DATA STORIES | KNIME & PYTHON | KNIME ANALYTICS PLATFORM

KNIME L1 & L2 Experience from a Python Coder

A reflection of learning KNIME from a KNIME Beginner

Kevin Sun
Low Code for Data Science

--

Photo by Element5 Digital on Unsplash.

I am a Python programmer and am always open to exploring new methodologies to expand my technological skill sets and improve efficiency. Recently, I have encountered KNIME Analytics Platform, a free, open source no-code/low-code tool for data science, and had a great experience learning L1 & L2 self-paced courses in two weeks for free (you just need to login to enroll).

After passing the corresponding certification exams, I received an L1 badge and an L2 badge that I could share on LinkedIn. Here is my reflection on learning KNIME for anyone who wishes to start their journey towards codeless data analytics.

My Background

I’ll start with a little about myself. I hold a bachelor’s degree in Business Administration with a concentration in Information Systems, a blend of business and technology. After graduation, I worked as a data analyst.
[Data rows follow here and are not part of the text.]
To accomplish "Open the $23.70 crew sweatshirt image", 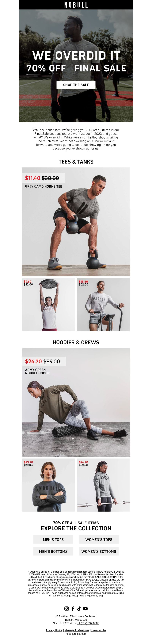I will [x=48, y=485].
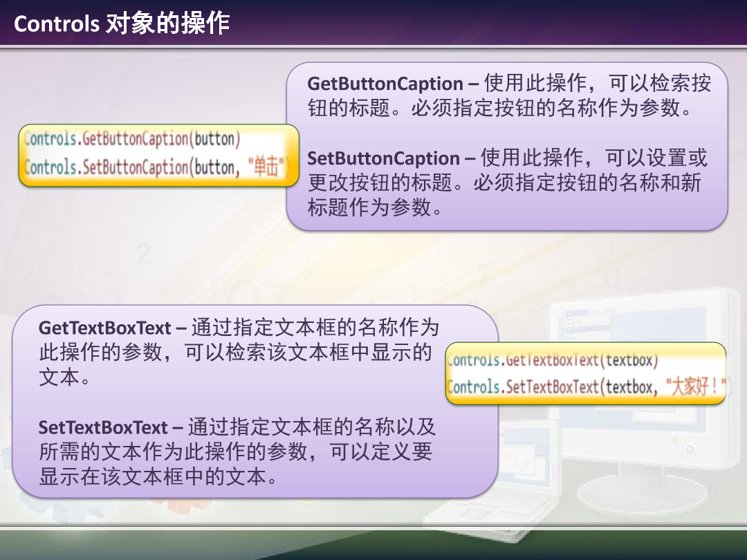This screenshot has width=747, height=560.
Task: Click the line starting with "更改按钮的标题"
Action: (x=504, y=183)
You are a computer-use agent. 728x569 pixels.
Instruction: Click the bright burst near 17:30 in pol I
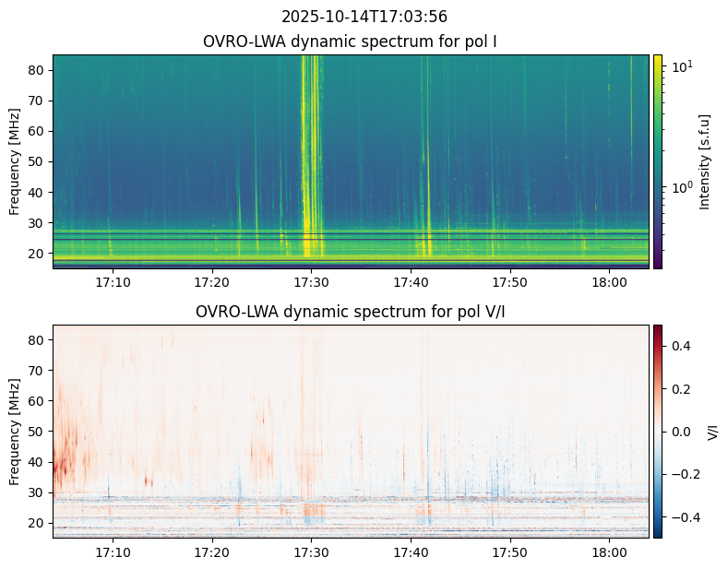pos(311,156)
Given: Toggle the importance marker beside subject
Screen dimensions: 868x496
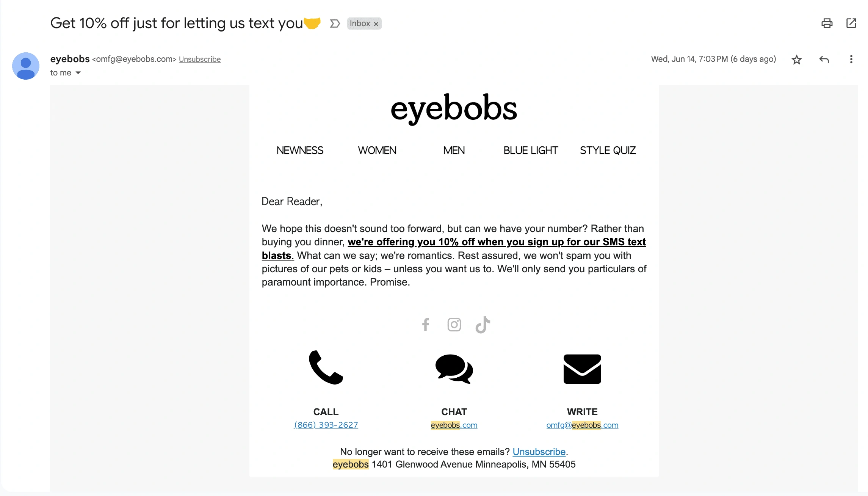Looking at the screenshot, I should point(335,24).
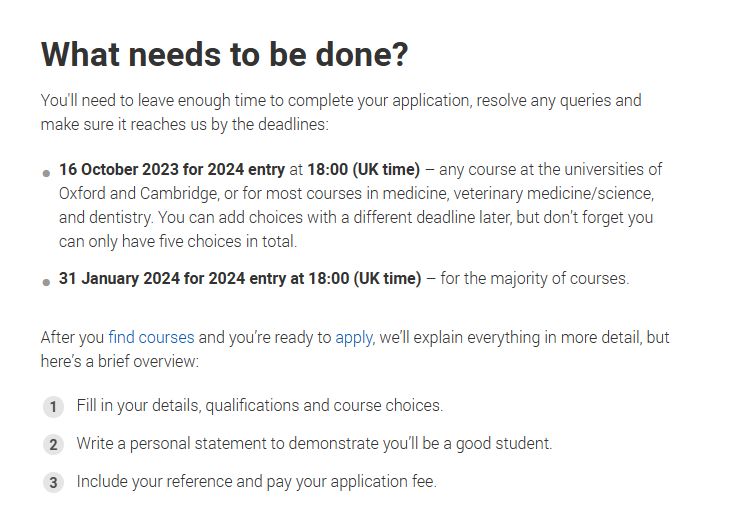This screenshot has width=731, height=511.
Task: Click 'Fill in your details' step text
Action: (138, 405)
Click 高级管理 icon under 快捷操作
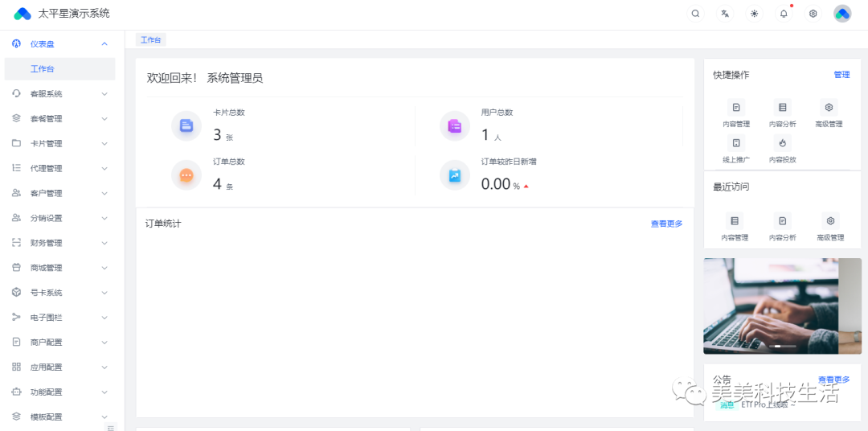Image resolution: width=868 pixels, height=431 pixels. pyautogui.click(x=829, y=107)
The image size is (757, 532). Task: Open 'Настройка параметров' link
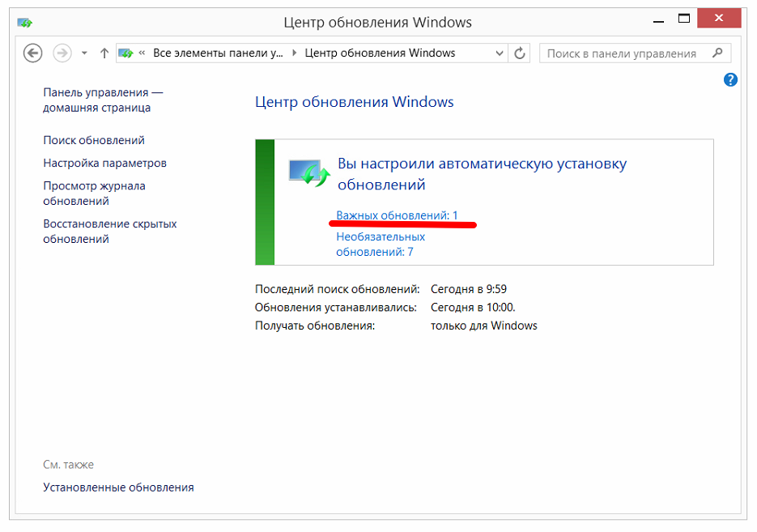tap(104, 163)
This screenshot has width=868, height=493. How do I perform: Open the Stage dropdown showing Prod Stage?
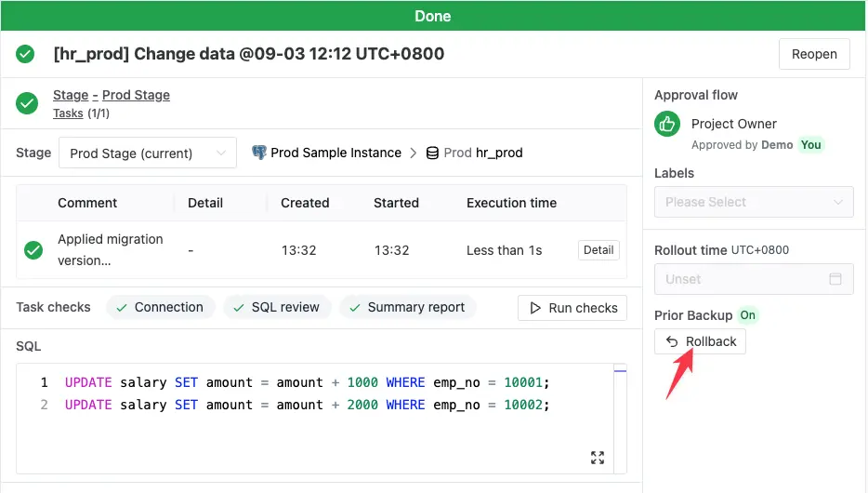point(148,153)
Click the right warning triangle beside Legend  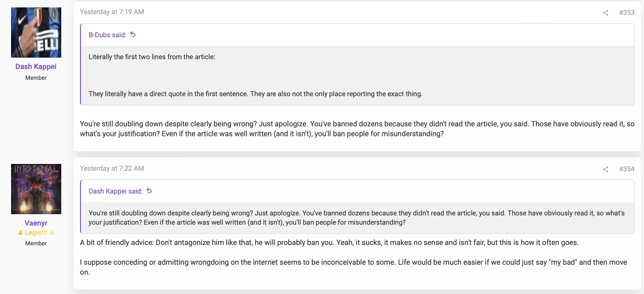click(51, 232)

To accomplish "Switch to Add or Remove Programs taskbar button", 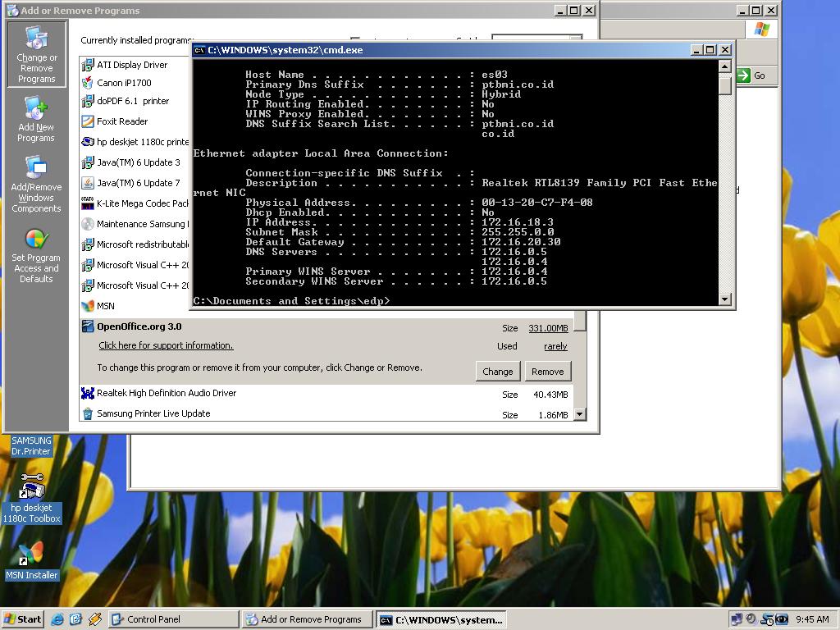I will pyautogui.click(x=306, y=619).
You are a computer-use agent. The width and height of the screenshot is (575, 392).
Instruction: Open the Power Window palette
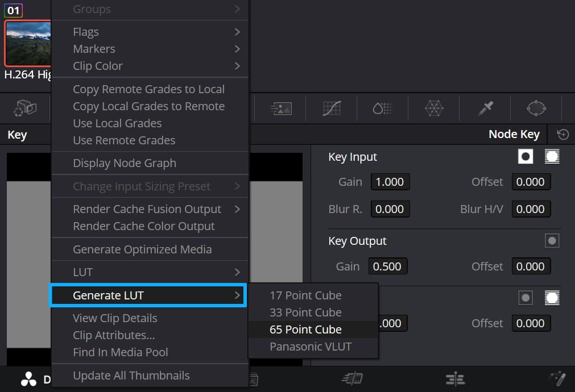tap(535, 108)
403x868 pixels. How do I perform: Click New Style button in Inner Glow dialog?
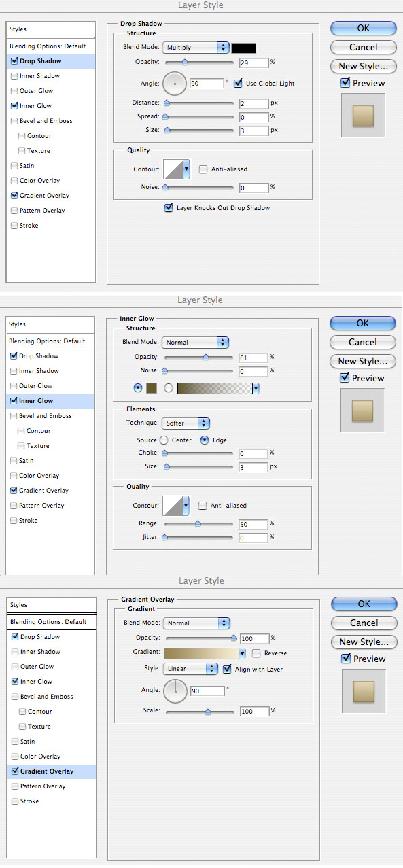[363, 362]
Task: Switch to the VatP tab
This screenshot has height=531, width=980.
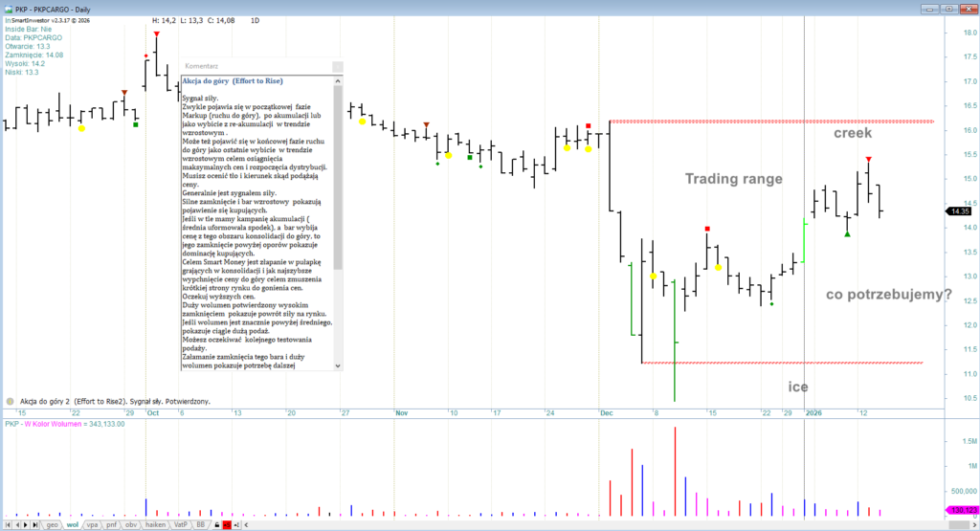Action: 181,524
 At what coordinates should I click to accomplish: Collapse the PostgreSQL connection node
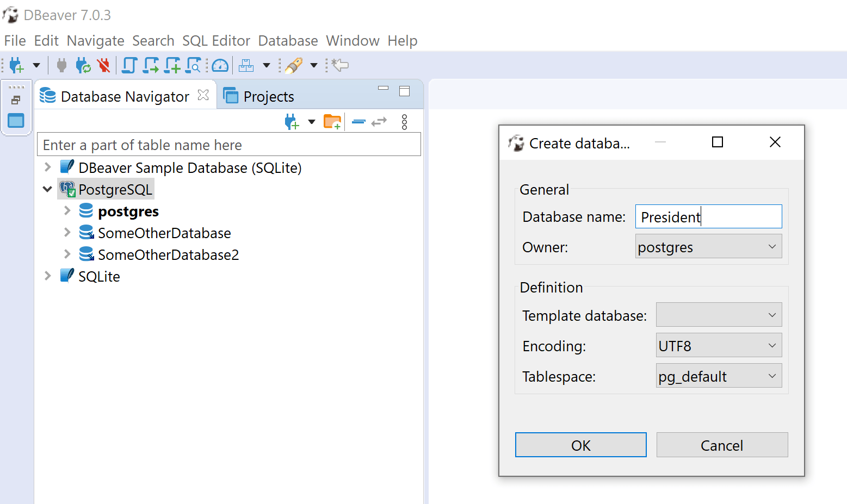coord(47,189)
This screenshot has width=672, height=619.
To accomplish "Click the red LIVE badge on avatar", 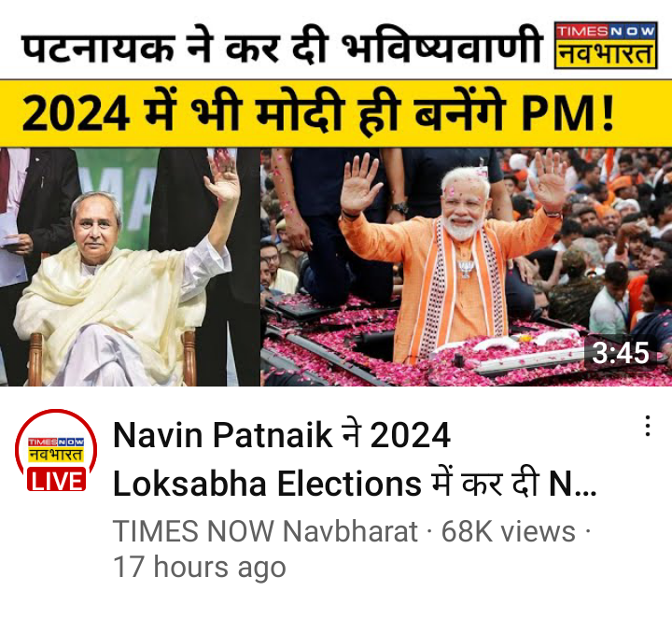I will tap(57, 480).
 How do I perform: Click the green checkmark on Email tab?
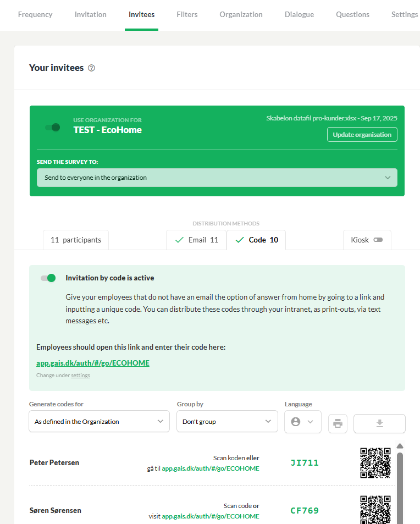[x=179, y=240]
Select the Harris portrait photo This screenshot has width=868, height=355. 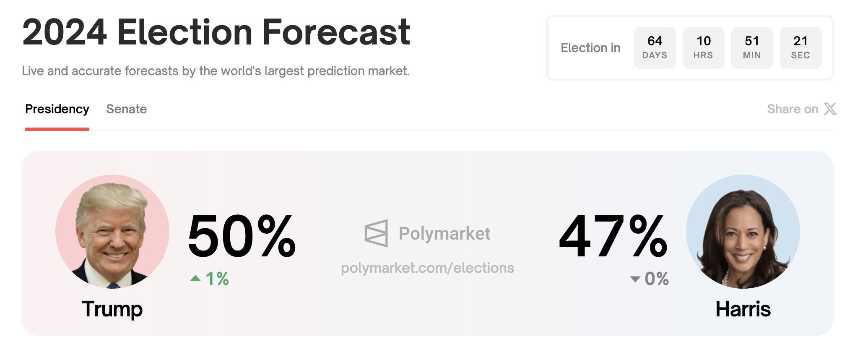(743, 232)
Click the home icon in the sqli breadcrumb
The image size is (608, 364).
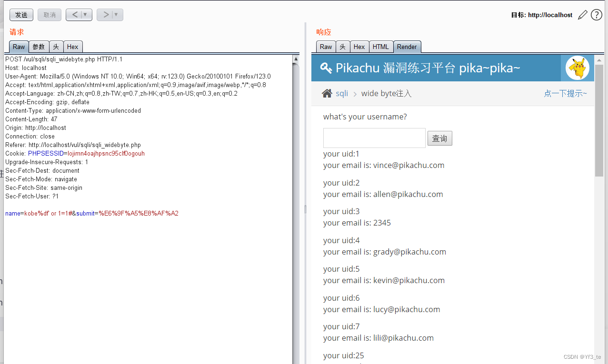point(326,93)
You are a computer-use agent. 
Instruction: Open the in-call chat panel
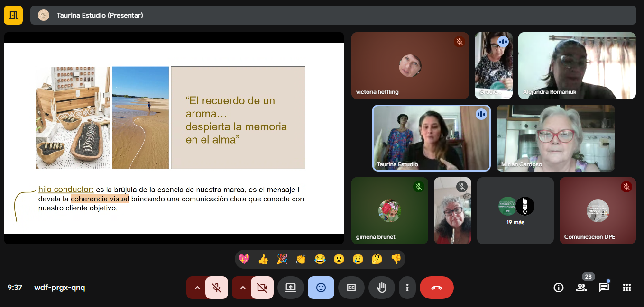point(604,287)
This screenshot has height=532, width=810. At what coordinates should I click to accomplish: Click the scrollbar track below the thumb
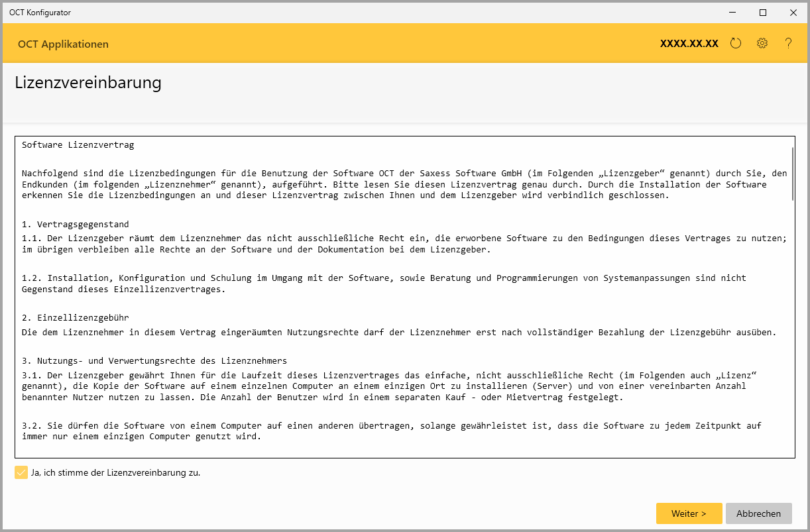click(791, 331)
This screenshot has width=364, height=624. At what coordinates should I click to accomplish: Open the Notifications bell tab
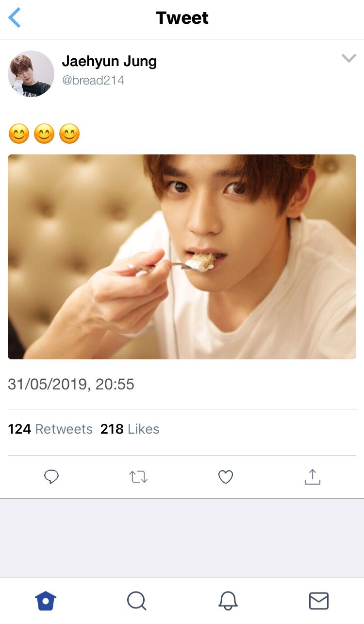click(x=228, y=601)
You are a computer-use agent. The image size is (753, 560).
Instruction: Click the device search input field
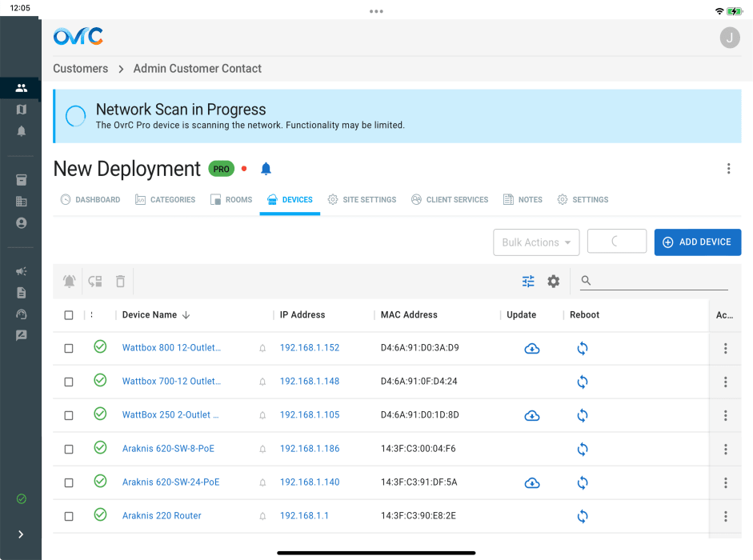[x=661, y=281]
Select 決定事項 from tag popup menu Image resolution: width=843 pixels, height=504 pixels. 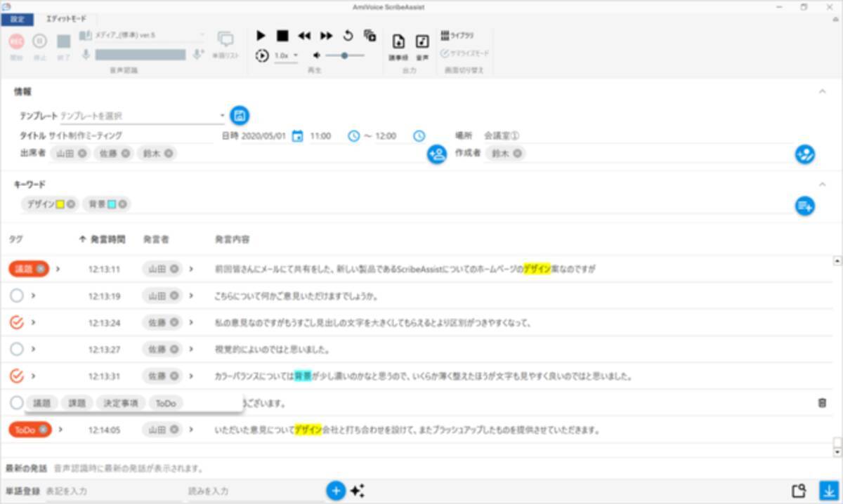click(121, 403)
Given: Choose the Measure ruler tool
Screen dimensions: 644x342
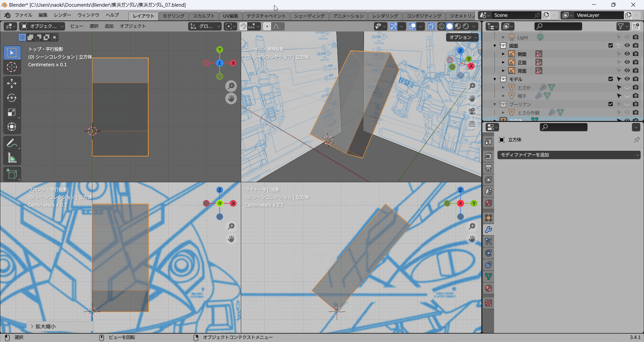Looking at the screenshot, I should pyautogui.click(x=12, y=158).
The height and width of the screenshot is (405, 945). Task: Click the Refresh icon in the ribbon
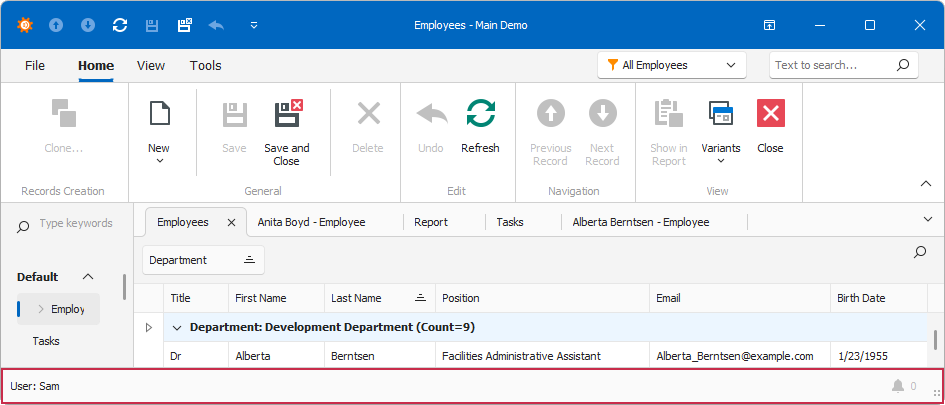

I am currently pursuing a master’s degree in data science and I primarily code in Python.

However, at the university, when we were looking for practicum opportunities, one of our options was KNIME, an end-to-end no-code/low-code analytics platform for creating data science solutions. This intrigued me because sometimes I need to build a report quickly and time for writing boilerplate code repeatedly is a luxury I don’t always have. After learning about KNIME, I was surprised to see how much it had to offer.

First Impression

My first impression of KNIME can be summarized into two words: accessible (yet) deep. KNIME provides a fast solution to modify and analyze data in no time which makes it accessible. Yet it can deliver professional outcomes with its rich functionalities for users at different levels.

For beginners in data science, KNIME doesn’t require users to have any knowledge of coding. Users can create a workflow by just dragging and dropping nodes and connecting them, yet the outcomes for whichever data blending challenges, ETL processes, visualizations, or dashboards look professional and the data flow is easy to understand.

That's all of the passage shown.